We often see retailers dealing with issues such as the processing of children’s personal data reactively following the manifesting of a risk which had not been fully appreciated, or a change in the law which they had not addressed.

We would encourage retailers to take a step back and proactively assess how to manage these risks as part of a wider governance, risk and compliance strategy. This should support their overarching data governance framework and align with their management of enterprise risk. 

Whilst this can seem daunting there are some practical steps retailers can take to help them deal with the complex and evolving regulatory landscape:

1. Data mapping

It is essential to set aside some time to take stock and map the organisation’s data flows to understand use of personal data in the business. Organisations should undertake a comprehensive data mapping exercise to understand how children's data is processed and why. The core aim of this should be to assess the potential risks in light of the recent regulatory changes and increased scrutiny to align the organisation’s approach to their risk profile.

2. Impact assessments

Organisations should conduct Data Protection Impact Assessments to evaluate risks and mitigation strategies when processing children's data, particularly for profiling and marketing.

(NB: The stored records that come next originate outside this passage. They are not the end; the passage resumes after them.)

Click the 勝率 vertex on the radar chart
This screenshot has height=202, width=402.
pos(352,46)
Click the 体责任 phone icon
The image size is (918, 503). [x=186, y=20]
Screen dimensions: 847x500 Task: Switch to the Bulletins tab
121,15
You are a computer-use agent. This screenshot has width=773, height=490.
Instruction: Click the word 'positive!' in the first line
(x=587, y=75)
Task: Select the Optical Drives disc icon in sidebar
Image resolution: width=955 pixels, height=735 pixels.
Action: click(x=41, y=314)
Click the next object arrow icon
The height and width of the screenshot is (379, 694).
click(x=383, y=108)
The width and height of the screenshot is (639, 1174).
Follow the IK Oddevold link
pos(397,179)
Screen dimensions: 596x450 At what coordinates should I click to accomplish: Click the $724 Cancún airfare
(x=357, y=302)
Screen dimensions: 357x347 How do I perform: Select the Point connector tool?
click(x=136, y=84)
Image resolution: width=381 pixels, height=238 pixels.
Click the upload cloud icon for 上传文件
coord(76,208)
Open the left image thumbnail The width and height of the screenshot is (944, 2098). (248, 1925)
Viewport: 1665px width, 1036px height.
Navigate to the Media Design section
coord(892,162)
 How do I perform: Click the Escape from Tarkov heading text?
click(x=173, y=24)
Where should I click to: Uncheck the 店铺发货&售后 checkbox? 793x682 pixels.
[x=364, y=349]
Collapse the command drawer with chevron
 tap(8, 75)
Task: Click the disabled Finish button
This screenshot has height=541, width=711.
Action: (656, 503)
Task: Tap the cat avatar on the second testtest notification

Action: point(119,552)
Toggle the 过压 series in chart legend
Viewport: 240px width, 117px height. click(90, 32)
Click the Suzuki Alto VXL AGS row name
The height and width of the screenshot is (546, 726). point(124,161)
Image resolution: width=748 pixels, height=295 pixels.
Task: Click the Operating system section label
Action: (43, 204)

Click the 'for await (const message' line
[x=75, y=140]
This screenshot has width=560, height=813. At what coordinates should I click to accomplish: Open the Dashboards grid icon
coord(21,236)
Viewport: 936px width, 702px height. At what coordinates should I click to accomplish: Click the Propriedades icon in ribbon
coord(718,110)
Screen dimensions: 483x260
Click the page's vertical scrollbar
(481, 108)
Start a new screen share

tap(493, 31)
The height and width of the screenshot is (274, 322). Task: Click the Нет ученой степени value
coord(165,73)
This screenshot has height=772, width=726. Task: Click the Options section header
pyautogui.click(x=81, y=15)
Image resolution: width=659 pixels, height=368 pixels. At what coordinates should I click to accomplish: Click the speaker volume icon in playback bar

3. Adherence to the ICO’s Children’s Code

It is vitally important to ensure all practices comply with the ICO’s Children’s Code, focusing on transparency, the child’s best interests, and privacy by design. 

4. Privacy notice design

Retailers should design privacy notices that are easily understandable by children, using clear language and presenting information at key interaction points. When drafting privacy notices, clarity and accessibility are paramount. Retailers should consider implementing child-friendly privacy notices that are concise and presented at relevant interaction points, such as account creation. A layered approach to privacy notices can also further enhance understanding and accessibility for both children and their guardians.

Conclusion

It is important that retailers stay abreast of this area of regulation and proactively manage their legal risks while fostering a safe and responsible online environment for all users. As well as avoiding fines and litigation this may also build trust with their stakeholders and help strengthen their brand.